PROBLEM TO WORK ON >> Which lines in the records below contain the word "computer"? Copy each one.

EXERCISE DATA >>
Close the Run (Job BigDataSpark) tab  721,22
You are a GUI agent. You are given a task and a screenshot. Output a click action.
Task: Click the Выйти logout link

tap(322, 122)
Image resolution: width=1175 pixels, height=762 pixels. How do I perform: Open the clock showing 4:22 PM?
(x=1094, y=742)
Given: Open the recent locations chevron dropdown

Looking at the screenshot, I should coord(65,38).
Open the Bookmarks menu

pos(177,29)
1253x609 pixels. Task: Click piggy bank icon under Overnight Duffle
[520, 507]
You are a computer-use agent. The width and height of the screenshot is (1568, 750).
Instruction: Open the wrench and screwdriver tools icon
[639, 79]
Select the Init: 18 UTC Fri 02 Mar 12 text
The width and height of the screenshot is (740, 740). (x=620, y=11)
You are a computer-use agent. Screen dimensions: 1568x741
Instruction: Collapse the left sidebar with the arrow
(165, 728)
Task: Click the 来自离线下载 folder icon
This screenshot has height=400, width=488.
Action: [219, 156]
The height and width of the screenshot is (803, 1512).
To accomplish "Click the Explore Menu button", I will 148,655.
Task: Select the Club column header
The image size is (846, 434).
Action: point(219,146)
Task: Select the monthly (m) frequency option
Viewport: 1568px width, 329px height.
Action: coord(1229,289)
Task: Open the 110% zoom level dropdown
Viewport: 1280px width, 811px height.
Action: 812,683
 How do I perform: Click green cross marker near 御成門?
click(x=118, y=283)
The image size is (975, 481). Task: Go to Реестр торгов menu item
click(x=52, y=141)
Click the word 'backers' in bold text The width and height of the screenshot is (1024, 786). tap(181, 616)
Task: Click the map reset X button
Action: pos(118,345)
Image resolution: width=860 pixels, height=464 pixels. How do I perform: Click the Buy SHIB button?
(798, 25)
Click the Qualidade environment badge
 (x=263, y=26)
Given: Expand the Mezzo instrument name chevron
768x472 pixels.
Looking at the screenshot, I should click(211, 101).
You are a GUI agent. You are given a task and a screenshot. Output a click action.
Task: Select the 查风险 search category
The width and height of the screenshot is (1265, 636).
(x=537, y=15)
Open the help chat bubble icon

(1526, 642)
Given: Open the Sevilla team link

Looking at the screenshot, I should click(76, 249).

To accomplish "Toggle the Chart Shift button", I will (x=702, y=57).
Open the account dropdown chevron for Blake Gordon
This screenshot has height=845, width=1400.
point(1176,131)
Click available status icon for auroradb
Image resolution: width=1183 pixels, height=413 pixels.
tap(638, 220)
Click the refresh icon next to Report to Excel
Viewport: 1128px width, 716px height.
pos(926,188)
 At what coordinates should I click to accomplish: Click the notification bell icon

EXERCISE RESULT >>
You are a computer-use agent. The width and height of the screenshot is (1568, 750).
You are a computer-use agent. Screen dimensions: 1568x741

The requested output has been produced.